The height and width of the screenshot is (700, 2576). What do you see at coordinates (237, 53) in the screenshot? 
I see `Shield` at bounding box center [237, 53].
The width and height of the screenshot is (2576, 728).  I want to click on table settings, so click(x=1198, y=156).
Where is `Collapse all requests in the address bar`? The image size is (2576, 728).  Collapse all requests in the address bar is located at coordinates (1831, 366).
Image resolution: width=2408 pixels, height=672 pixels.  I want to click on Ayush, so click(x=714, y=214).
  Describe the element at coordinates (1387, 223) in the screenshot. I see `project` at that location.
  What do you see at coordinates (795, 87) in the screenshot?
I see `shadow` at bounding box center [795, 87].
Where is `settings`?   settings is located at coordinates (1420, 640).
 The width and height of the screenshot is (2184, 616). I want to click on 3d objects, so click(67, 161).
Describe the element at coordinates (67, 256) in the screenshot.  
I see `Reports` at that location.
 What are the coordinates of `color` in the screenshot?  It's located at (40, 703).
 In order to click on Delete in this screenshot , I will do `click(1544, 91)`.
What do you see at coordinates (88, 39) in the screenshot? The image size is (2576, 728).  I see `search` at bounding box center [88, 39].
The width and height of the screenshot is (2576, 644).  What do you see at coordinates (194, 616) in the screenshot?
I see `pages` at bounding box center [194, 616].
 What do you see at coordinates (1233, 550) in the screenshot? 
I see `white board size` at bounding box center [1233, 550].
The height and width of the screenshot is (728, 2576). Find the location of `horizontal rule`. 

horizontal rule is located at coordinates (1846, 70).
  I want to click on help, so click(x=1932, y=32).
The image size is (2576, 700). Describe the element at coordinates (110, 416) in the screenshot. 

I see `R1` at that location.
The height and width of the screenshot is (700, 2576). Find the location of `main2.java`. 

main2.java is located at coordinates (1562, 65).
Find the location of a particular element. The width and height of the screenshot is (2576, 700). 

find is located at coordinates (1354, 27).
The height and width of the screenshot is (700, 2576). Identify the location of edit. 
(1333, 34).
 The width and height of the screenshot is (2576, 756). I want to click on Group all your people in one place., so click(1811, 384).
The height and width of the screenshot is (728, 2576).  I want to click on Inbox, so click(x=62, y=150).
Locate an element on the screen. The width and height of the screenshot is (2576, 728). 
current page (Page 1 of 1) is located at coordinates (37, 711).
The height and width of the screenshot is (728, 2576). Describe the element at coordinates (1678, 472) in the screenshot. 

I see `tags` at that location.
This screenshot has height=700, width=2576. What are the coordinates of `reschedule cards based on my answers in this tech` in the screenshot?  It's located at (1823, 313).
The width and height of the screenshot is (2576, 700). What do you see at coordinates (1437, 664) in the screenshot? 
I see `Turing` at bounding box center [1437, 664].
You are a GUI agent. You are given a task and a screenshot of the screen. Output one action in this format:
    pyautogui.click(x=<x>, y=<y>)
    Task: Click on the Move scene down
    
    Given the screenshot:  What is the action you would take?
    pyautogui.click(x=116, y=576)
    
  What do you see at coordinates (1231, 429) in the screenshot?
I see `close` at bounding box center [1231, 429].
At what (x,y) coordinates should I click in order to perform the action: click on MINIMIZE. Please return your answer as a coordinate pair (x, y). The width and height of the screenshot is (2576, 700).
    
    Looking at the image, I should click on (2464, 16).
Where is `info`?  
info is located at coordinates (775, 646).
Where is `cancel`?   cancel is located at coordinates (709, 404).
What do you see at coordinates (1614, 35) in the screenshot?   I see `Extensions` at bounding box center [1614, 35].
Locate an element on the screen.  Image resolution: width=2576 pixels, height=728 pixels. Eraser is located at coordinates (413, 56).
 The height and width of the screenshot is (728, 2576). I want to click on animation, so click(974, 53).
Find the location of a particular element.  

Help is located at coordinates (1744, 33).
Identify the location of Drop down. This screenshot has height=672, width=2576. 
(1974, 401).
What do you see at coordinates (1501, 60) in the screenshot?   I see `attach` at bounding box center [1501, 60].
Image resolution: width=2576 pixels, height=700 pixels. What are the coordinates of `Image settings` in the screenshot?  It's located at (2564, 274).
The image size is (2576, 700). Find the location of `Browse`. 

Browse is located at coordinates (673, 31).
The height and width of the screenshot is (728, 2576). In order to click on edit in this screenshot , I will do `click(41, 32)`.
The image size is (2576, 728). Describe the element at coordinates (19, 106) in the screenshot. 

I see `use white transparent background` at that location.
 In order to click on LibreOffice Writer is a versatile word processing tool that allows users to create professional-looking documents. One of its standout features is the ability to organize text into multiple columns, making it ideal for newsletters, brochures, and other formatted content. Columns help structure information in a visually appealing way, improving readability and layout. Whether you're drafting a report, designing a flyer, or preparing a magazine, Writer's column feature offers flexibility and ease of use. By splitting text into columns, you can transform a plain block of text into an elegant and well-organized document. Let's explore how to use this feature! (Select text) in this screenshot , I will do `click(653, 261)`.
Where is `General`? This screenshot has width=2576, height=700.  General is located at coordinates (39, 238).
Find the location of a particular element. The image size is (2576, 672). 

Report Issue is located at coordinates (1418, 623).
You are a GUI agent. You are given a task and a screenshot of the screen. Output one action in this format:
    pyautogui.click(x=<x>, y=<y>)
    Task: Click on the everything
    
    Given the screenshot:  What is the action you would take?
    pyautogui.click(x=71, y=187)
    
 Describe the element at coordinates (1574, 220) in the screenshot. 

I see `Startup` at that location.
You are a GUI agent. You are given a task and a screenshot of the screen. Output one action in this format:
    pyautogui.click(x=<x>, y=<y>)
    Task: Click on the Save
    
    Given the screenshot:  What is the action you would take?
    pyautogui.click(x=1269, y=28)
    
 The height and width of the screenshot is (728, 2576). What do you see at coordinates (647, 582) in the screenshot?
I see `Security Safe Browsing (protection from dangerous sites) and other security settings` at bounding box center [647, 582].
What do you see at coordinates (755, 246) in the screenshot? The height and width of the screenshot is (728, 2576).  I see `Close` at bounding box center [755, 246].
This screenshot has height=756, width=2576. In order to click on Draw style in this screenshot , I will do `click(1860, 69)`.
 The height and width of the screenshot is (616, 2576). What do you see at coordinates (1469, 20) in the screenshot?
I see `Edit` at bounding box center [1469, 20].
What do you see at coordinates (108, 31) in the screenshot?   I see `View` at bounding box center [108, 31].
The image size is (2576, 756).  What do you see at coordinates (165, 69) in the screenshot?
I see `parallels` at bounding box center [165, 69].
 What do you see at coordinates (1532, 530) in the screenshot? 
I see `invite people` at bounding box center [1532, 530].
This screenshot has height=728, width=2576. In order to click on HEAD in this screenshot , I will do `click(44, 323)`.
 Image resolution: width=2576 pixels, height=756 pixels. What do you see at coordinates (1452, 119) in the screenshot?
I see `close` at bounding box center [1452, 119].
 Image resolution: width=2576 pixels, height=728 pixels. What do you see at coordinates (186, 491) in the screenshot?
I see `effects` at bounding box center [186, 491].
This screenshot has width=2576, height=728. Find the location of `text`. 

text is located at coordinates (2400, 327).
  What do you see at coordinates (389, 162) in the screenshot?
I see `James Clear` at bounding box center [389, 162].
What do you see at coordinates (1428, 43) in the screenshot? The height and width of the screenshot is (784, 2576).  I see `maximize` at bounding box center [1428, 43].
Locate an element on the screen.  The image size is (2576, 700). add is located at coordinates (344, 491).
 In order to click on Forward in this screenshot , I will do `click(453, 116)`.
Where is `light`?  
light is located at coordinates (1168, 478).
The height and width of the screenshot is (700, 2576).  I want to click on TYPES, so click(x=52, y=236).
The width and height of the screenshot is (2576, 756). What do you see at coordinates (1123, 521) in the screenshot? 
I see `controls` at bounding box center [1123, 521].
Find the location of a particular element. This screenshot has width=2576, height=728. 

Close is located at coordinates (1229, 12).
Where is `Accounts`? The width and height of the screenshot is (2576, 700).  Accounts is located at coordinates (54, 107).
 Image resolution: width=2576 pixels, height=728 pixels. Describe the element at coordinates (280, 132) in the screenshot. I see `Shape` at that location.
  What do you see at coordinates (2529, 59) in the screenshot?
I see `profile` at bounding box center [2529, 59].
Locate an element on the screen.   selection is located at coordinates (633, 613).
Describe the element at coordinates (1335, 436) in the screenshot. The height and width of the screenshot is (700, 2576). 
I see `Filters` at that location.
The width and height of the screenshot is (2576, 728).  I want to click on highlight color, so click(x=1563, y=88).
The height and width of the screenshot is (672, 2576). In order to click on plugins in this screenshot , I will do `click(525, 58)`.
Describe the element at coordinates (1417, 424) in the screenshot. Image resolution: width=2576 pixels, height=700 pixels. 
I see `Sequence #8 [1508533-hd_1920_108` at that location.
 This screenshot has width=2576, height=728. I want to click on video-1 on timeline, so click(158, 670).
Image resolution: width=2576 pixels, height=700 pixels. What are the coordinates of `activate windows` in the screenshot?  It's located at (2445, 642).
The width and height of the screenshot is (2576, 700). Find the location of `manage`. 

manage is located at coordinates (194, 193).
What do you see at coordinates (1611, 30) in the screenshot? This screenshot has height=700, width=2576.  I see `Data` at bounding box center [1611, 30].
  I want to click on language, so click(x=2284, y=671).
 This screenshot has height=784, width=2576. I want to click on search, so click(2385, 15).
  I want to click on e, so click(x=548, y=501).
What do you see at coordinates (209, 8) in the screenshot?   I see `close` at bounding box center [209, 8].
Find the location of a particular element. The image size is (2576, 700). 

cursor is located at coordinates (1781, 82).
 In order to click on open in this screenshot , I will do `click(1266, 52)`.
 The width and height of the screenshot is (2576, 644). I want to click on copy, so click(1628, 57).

☆ ☆ ☆ ☆ ☆ ☆ ☆

-- Problem to work on --
Swap "coordinates" for "position" in the records from the beginning up to and including the line with "so click(x=1198, y=156).". Give back only those lines, with nothing else altered.

-- Full output --
The height and width of the screenshot is (700, 2576). What do you see at position (237, 53) in the screenshot? 
I see `Shield` at bounding box center [237, 53].
The width and height of the screenshot is (2576, 728).  I want to click on table settings, so click(x=1198, y=156).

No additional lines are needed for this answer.